During my undergraduate studies I wo rked as a Resident Advisor in a freshman dorm to help pay for school. My campus was rather unusual in that all of the dorms were still same-sex since the school was private and relatively conservative. At the beginning of the year I would sit down with the girls and go over dorm rules and answer any questions they might have. Many of these girls were away from home for the first time and welcomed the help. Each year, I would learn that many, if not most, of the freshman girls were virgins. One by one these girls came to me, after only a few months at college, wrestling with the desire of their new college boyfriends to be physical with them. One by one I counseled them to wait to have sex. Unfortunately, by the end of first semester, nearly all of them had become sexually active and were now nursing broken hearts, unplanned pregnancies or STDs, and were left with the question of how to cope with dating experiences gone awry. By the end of second semester these boyfriends had already broken up with the girls whose virginity they had taken and were pursuing other girls. Even as I look back, I am amazed at what I advised them since I was, at that time, actively dating and certainly had not been taught any rules about proper courtship.
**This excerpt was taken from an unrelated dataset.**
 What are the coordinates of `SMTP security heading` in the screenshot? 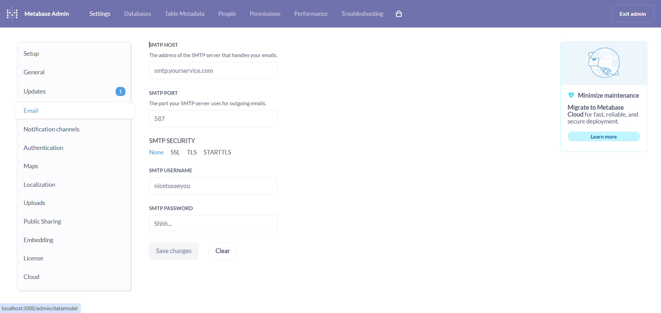 It's located at (178, 141).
My own dating experiences started out innocent enough. I began in high school around aged 14. I remember feeling uncomfortable left to make my own decisions about whom I would and would not date. I was asked out by a senior during my freshman year, and timidly turned him down feeling like I was making a major social blunder. I recall one date when the guy didn’t want to take me home right after the movie, which ended in a minor physical struggle before he finally agreed. My dating experiences in college were less traumatic, at first. But after a while, the lack of parental protection, and seeing so many of my peers going hog wild with their new sexual freedom, I grew rather cynical and began treating men worse than they treated me. My self-esteem plummeted. Finally, at aged 23 I decided to call it quits.
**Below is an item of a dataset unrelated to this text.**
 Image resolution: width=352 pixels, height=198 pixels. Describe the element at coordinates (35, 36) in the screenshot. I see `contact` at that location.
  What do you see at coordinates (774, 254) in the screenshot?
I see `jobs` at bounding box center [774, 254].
I see two main problems with dating as it is now. One is its purposelessness. I’ll illustrate this to explain. As a professional counselor, I’ve been asked to speak on the topic of dating numerous times at church youth groups. Youth pastors, church leaders, and parents are desperately trying to impress some kind of moral constraint on their youth by bringing in a "professional" to reconstruct the definition of dating. At these speaking engagements I look out into the faces of bright, eager youth and begin by having them think and rethink about their definition of dating, to somehow mold a definition that does not imply getting emotionally and physically involved without the proper protection that marital commitment brings. The lingo from the teens goes something like: "Dating means….being in a relationship". Or…"having a boyfriend/girlfriend." Or…"playing the field." Or (my personal favorite) …"getting to know each other."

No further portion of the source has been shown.